Comme chaque année, l’Association française de gestion (AFG) publie ses recommandations en matière de gouvernement d’entreprise. L’objectif consiste à mettre en valeur les bonnes pratiques pour permettre aux sociétés de gestion d’accomplir au mieux leurs devoirs d’actionnaires dès lors qu’un bon gouvernement d’entreprise accroît la valorisation des investissements de leurs clients. Sans surprise, les priorités actuelles portent sur l’organisation des conseils d’administration et la rémunération des dirigeants.
Entretien avec Pierre Bollon
Pierre Bollon, délégué général de l’AFG, a accepté de répondre à nos questions sur ce sujet.
Vous publiez chaque année, en vue des assemblées générales annuelles, des recommandations sur le gouvernement d’entreprise. Quels sont les points les plus importants sur lesquels vous attirez l’attention de vos adhérents en 2009 ?

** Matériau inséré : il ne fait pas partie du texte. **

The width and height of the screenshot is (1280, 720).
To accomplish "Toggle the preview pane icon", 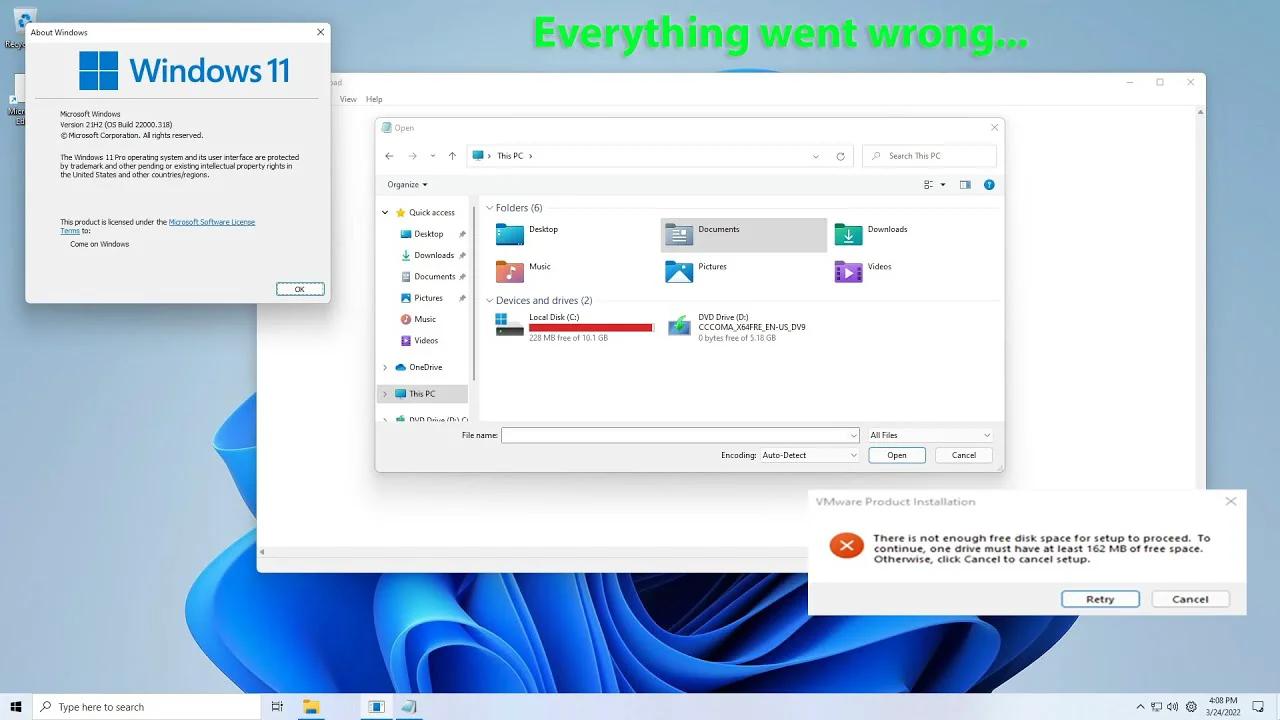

Pierre Bollon : Pour nous, plus que jamais cette année, "bien gérer, c'est aussi bien voter". Tout d’abord, nous renouvelons nos recommandations habituelles sur la facilitation du vote aux AG, sur le vote lui-même et notamment sur la défense d’un principe auquel nous sommes attachés, «une action une voix», lequel nous incite à être défavorable aux actions sans droit de vote, de même qu'aux actions à droits de vote double, multiple etc. Nous sommes particulièrement vigilants à l’égard des instruments ou des procédés susceptibles de diluer l’actionnariat ou de diminuer le pouvoir des actionnaires, par exemple les poison pills. En dehors de ces préoccupations récurrentes, nous attirons particulièrement l’attention de nos adhérents cette année sur deux points : la composition du conseil d’administration et les rémunérations.
Qu’en est-il des conseils d’administration ?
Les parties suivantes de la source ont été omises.